The atmosphere of this town reminds me of the atmosphere in David Lynch's movie "Eraser Head." Everyone is awkward. Some are fully bizarre and nobody is really playing with a full deck. No relationship is healthy or normal. It's as if a tainted mental breeze had swept through the town and now everyone's disrupted psychological well-being has manifested itself in its own unique way. It's interesting at least to get to know each of these eccentric characters, as Anderson suggests referring to the rejected apples left on the trees in Winesburg:
"Only a few know the sweetness of the twisted apples."
Edward Tanguay
*** Winesburg,
Ohio, by Sherwood Anderson
*** Review of second half
*** by Edward Tanguay
*** September 10, 1995
This book was hard to read. The style is choppy. After enjoying the detailed descriptions of Saul Bellow and having begun reading the smooth narrative of John Steinbeck, Sherwood Anderson's simple style is simply hard to get through. His descriptions are two-dimensional. You can never get close to his characters or the general plot, as in a dream. Another bothersome item about reading this book is you have to learn a new setting and set of characters every ten pages when a new chapter starts. He does have some jewels here and there which make the reading worth while, as in the story "The Thinker" in which Seth ends up lonely:
When it comes to loving someone, it won't never be me. It'll be someone else--some fool--someone who talks a lot--someone like that George Willard. "Drink" was also good in that another character tried to express himself but found that he couldn't, this time by getting drunk one time. I like this theme of people trying to break out of the small town life by doing something bizarre. Here is Tom Foster describing his one drunken night: Tom Foster's voice arose, and for once in his life he became almost excited. "It was like making love, that's what I mean," he explained. "Don't you see how it is? It hurt me to do what I did and made everything strange. That's why I did it. I'm glad, too. It taught me something, that's it, that's what I wanted. Don't you understand? I wanted to learn things, you see. That's why I did it."

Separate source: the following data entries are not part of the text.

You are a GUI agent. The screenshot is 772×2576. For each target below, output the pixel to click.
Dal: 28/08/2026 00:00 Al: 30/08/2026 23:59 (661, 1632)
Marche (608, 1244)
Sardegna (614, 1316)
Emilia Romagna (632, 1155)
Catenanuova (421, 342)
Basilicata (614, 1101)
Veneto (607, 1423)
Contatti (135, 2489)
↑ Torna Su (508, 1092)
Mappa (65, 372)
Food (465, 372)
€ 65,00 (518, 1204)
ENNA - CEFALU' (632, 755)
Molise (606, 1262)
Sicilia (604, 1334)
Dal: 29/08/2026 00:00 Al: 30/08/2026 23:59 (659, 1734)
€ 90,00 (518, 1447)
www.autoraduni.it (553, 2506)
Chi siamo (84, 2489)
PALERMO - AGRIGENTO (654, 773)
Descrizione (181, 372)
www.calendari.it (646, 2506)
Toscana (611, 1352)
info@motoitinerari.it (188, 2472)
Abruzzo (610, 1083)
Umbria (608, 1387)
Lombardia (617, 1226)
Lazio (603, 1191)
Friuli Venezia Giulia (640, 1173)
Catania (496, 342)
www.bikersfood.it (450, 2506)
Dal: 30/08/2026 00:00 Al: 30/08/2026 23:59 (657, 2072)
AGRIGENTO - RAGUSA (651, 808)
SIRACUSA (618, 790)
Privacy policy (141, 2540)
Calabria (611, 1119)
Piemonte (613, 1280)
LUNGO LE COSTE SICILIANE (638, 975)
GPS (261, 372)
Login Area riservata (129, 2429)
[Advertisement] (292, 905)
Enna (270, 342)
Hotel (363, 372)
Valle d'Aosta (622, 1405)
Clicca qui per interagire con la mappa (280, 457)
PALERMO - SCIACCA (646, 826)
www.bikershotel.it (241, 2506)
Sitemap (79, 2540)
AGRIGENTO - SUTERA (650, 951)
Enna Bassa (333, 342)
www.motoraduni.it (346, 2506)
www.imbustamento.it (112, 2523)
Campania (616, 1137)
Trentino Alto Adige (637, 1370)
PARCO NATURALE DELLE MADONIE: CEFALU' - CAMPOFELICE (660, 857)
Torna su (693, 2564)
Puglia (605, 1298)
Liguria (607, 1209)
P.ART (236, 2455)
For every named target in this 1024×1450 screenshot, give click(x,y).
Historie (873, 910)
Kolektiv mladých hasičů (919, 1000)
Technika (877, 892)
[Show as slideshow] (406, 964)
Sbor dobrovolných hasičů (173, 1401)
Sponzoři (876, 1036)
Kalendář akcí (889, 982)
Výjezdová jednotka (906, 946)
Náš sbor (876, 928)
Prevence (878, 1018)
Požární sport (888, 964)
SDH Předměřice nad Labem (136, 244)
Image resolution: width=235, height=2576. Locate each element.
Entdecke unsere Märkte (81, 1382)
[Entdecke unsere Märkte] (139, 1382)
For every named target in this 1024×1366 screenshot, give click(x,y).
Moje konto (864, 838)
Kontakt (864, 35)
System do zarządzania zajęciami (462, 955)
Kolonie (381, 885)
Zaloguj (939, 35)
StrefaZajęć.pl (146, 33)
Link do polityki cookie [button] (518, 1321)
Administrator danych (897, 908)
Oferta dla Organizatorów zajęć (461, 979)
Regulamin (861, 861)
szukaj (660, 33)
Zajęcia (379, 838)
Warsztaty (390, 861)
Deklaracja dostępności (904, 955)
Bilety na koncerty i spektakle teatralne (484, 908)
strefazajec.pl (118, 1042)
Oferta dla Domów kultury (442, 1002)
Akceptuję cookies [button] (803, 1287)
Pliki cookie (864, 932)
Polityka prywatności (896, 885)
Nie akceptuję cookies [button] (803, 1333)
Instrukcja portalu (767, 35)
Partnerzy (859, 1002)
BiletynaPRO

Does the book form a complete whole? I think so. Malcolm Cowley in the introduction of my book noted that everyone in this little town has trouble communicating and they each see in George Willard an ability to express himself. I found this to be true. Throughout the book, characters are walking away from each other in silence because they don't know what to say, or just sitting looking at each other, or bursting out incoherent utterances to each other. They believe in George and his ability to express himself. Doctor Parcival is the clearest instance of this:
"You must pay attention to me," he urged. "If something happens perhaps you will be able to write the book that I may never get written."
After his mother's death, George feels released of the town and can move onto the big city. George represents his town. The people of the town believe in him to use his talents and do himself what they can not. I like this interpretation of Cowley's because it makes the theme of this book a positive one, a book about a small town's hope.